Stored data
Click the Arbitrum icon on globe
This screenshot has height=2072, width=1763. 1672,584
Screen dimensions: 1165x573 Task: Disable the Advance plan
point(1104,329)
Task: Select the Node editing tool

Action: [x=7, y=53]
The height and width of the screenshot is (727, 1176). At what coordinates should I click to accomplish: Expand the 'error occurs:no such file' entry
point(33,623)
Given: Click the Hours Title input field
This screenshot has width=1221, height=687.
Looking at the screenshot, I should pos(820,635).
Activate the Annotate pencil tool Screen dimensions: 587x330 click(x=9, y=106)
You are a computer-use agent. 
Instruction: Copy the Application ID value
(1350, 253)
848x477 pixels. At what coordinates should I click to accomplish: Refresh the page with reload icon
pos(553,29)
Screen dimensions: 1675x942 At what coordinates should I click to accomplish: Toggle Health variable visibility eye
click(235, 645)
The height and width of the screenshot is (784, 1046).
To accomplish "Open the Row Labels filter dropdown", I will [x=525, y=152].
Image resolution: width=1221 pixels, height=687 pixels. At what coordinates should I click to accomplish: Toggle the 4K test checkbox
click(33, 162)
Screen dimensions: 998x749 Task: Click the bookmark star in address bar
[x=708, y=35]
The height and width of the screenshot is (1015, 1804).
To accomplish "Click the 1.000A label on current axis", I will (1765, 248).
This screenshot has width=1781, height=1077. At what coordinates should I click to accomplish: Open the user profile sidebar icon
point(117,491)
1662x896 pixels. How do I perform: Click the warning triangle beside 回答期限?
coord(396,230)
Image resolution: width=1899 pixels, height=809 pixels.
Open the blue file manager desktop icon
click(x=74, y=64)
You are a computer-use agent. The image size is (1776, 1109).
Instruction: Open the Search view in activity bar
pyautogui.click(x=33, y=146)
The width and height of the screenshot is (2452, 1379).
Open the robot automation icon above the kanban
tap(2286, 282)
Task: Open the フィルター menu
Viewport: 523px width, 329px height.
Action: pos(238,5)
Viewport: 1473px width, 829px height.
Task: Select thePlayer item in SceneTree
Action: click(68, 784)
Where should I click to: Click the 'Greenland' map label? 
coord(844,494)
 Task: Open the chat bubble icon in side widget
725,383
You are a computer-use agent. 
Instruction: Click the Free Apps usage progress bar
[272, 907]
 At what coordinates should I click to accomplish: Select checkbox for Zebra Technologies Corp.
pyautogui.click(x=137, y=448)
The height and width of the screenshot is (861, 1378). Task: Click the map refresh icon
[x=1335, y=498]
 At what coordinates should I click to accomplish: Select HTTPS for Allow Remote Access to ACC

(Work item):
Only the lines above, from the first through the one holding "The height and width of the screenshot is (1015, 1804).", are to be output, and they must be copied exactly.

(Solution to this exercise):
Click the Arbitrum icon on globe
This screenshot has height=2072, width=1763. 1672,584
Screen dimensions: 1165x573 Task: Disable the Advance plan
point(1104,329)
Task: Select the Node editing tool

Action: [x=7, y=53]
The height and width of the screenshot is (727, 1176). At what coordinates should I click to accomplish: Expand the 'error occurs:no such file' entry
point(33,623)
Given: Click the Hours Title input field
This screenshot has width=1221, height=687.
Looking at the screenshot, I should pos(820,635).
Activate the Annotate pencil tool Screen dimensions: 587x330 click(x=9, y=106)
You are a computer-use agent. 
Instruction: Copy the Application ID value
(1350, 253)
848x477 pixels. At what coordinates should I click to accomplish: Refresh the page with reload icon
pos(553,29)
Screen dimensions: 1675x942 At what coordinates should I click to accomplish: Toggle Health variable visibility eye
click(235, 645)
The height and width of the screenshot is (784, 1046).
To accomplish "Open the Row Labels filter dropdown", I will [x=525, y=152].
Image resolution: width=1221 pixels, height=687 pixels. At what coordinates should I click to accomplish: Toggle the 4K test checkbox
click(33, 162)
Screen dimensions: 998x749 Task: Click the bookmark star in address bar
[x=708, y=35]
The height and width of the screenshot is (1015, 1804).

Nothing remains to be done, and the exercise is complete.